- **WHAT YOU HAVE TO DO**: Below are entries; copy exactly, and only, the lines from the one containing "Task: Select the" through their final line, leaving out pictures.

___

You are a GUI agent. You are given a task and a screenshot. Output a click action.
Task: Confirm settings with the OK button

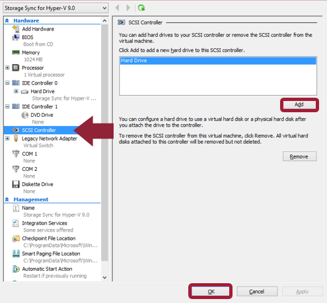pyautogui.click(x=211, y=292)
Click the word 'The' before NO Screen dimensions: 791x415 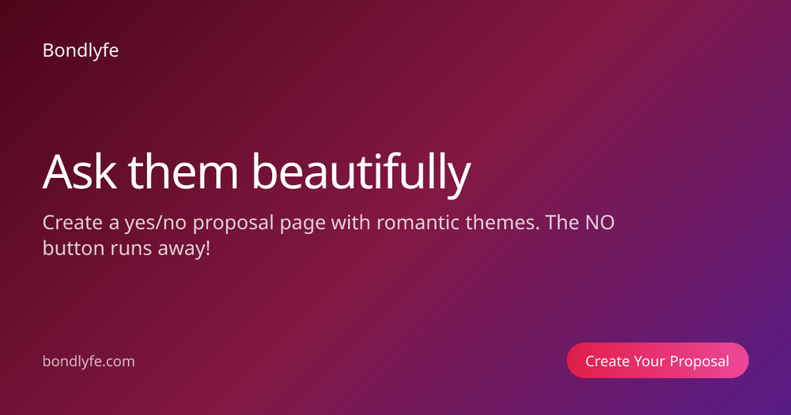click(562, 222)
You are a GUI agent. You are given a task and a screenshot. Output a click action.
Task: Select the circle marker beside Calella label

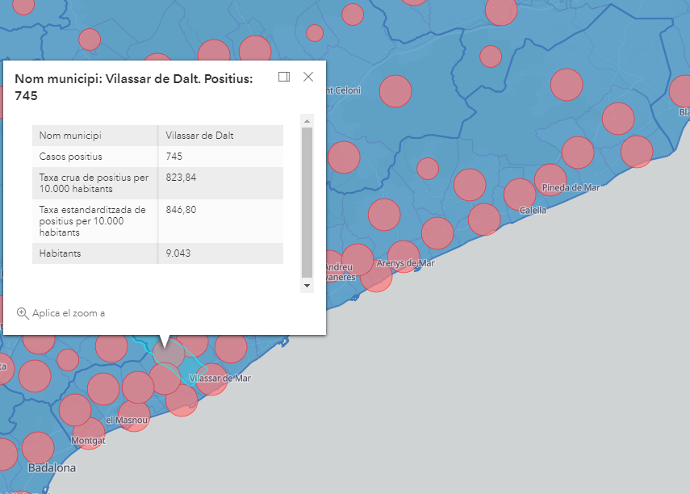tap(519, 195)
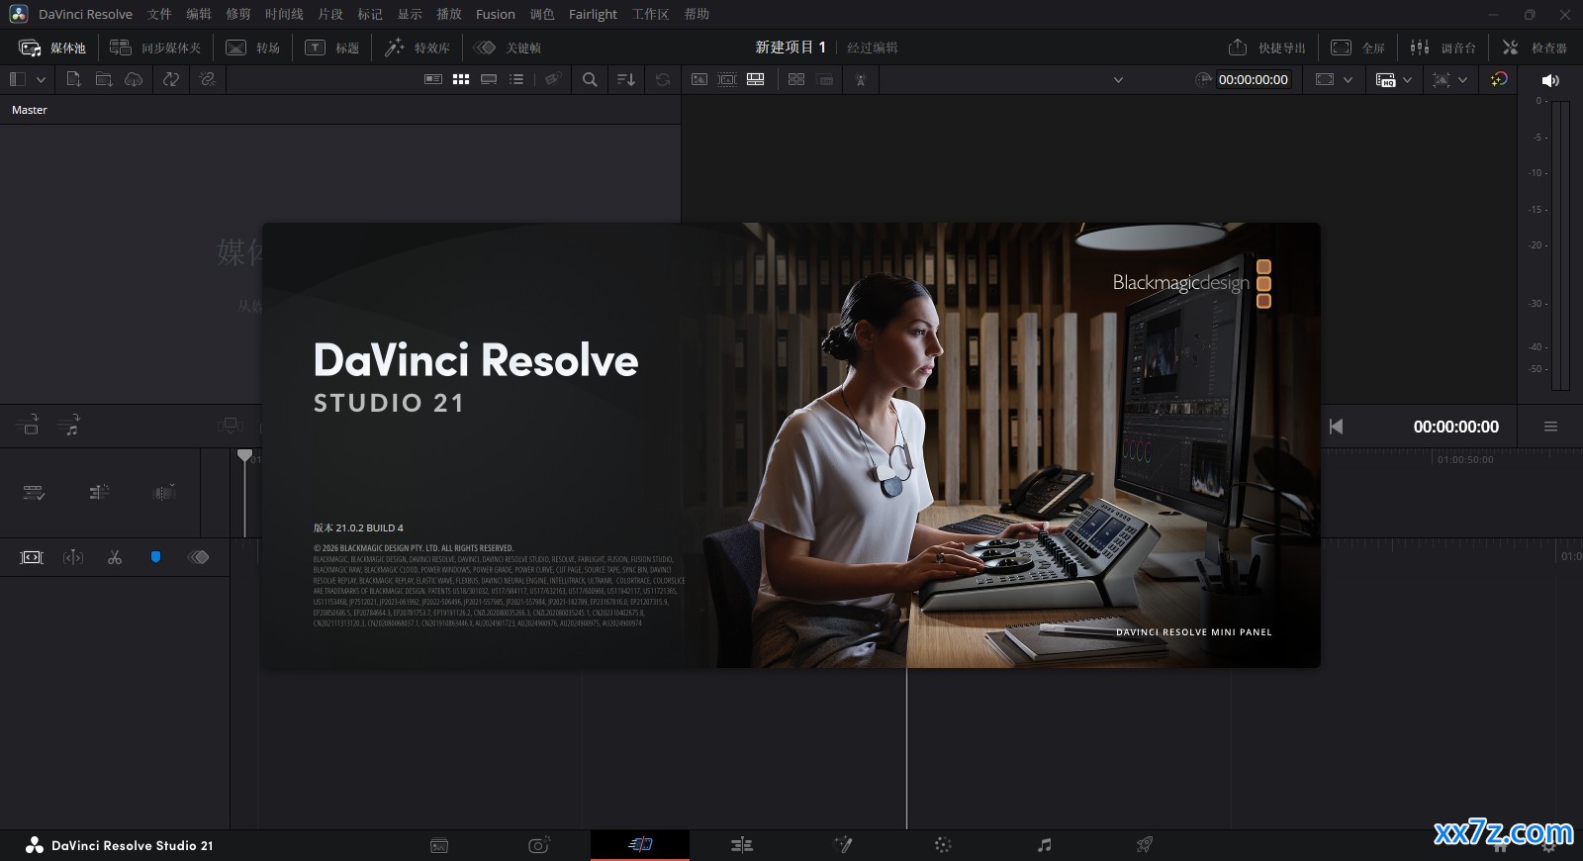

___

- **WORKED SOLUTION**:
Task: Select the circle marker beside Calella label

tap(519, 195)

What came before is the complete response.